● Goal of the exercise:
Exactly the lines from the line that has "The image size is (1008, 570)." through the final line below are to be retyped, and the pictures are not.

● Data provided:
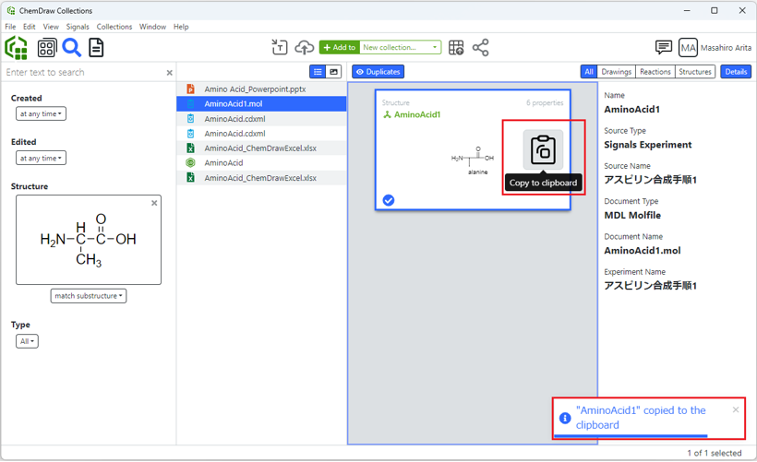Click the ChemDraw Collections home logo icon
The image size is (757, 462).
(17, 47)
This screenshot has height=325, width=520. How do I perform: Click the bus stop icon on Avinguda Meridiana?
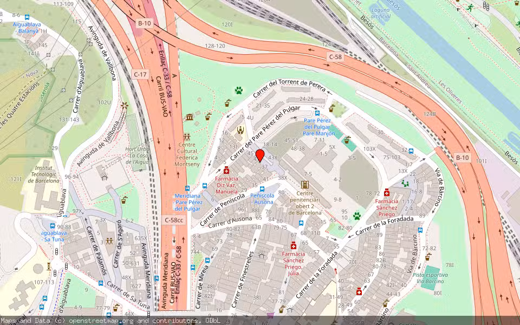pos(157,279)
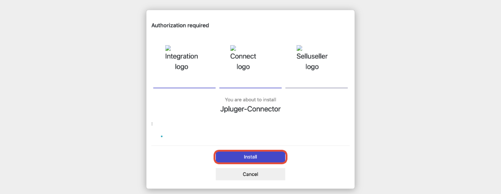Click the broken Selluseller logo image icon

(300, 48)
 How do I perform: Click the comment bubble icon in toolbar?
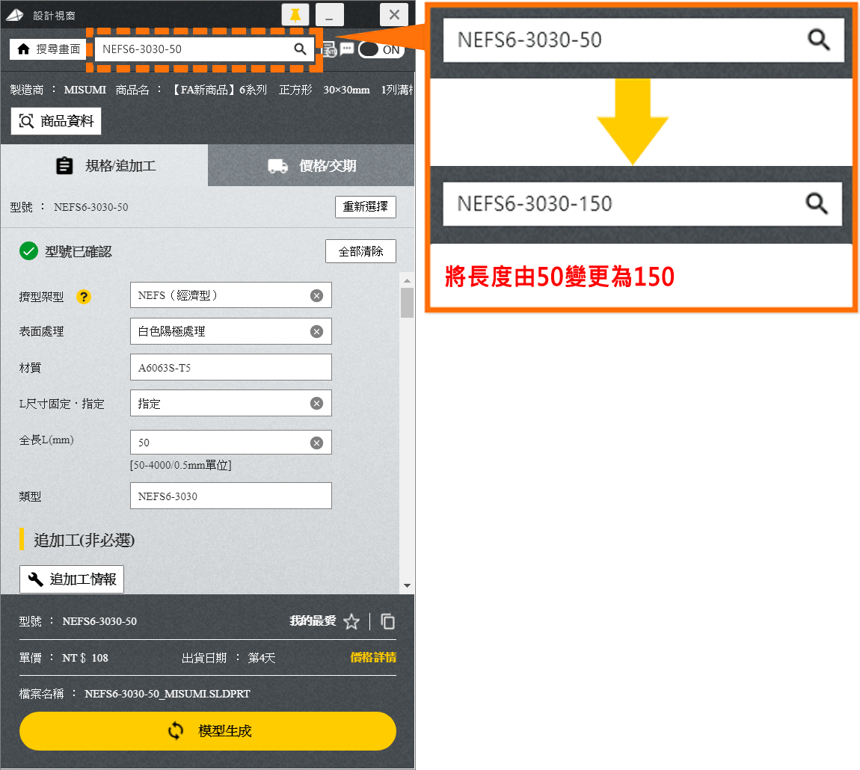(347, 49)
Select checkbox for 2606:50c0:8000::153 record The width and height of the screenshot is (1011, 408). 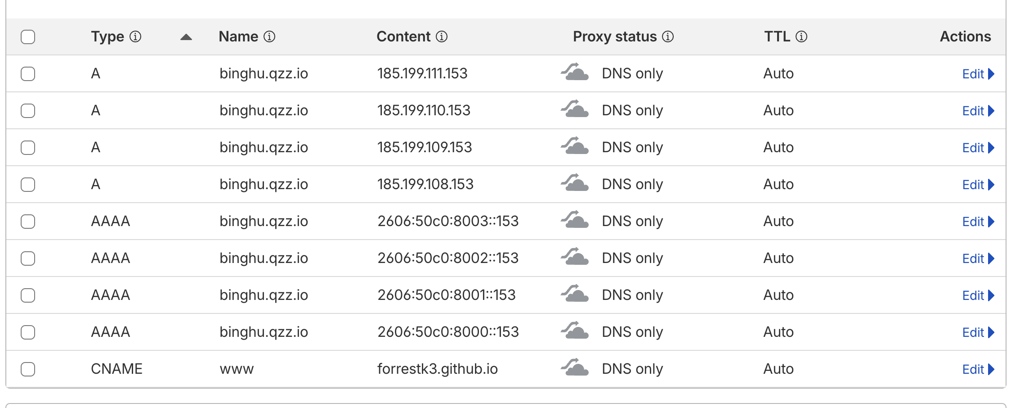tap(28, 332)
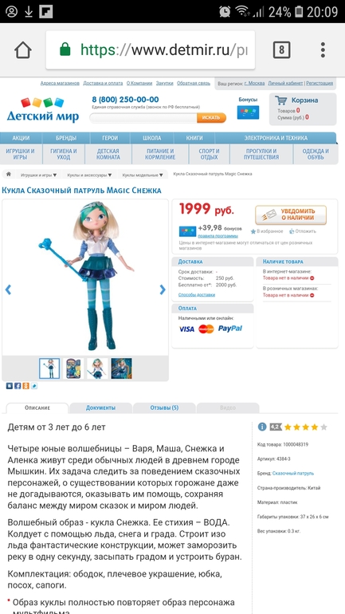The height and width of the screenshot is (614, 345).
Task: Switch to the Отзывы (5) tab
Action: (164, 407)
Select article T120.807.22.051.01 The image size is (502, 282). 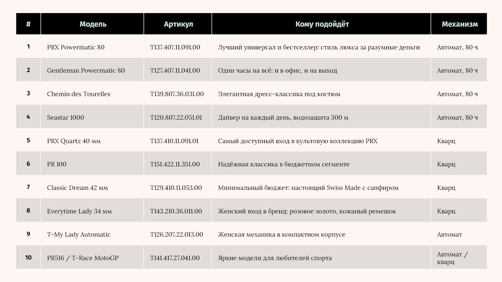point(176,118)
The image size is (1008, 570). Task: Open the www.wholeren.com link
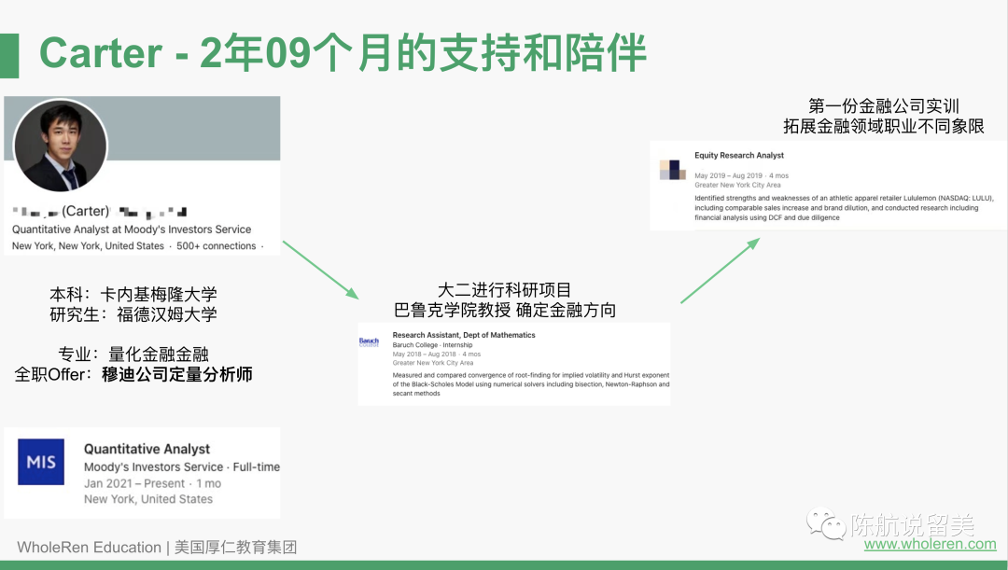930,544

● The completed task:
The image size is (1008, 570). Task: Open the www.wholeren.com link
930,544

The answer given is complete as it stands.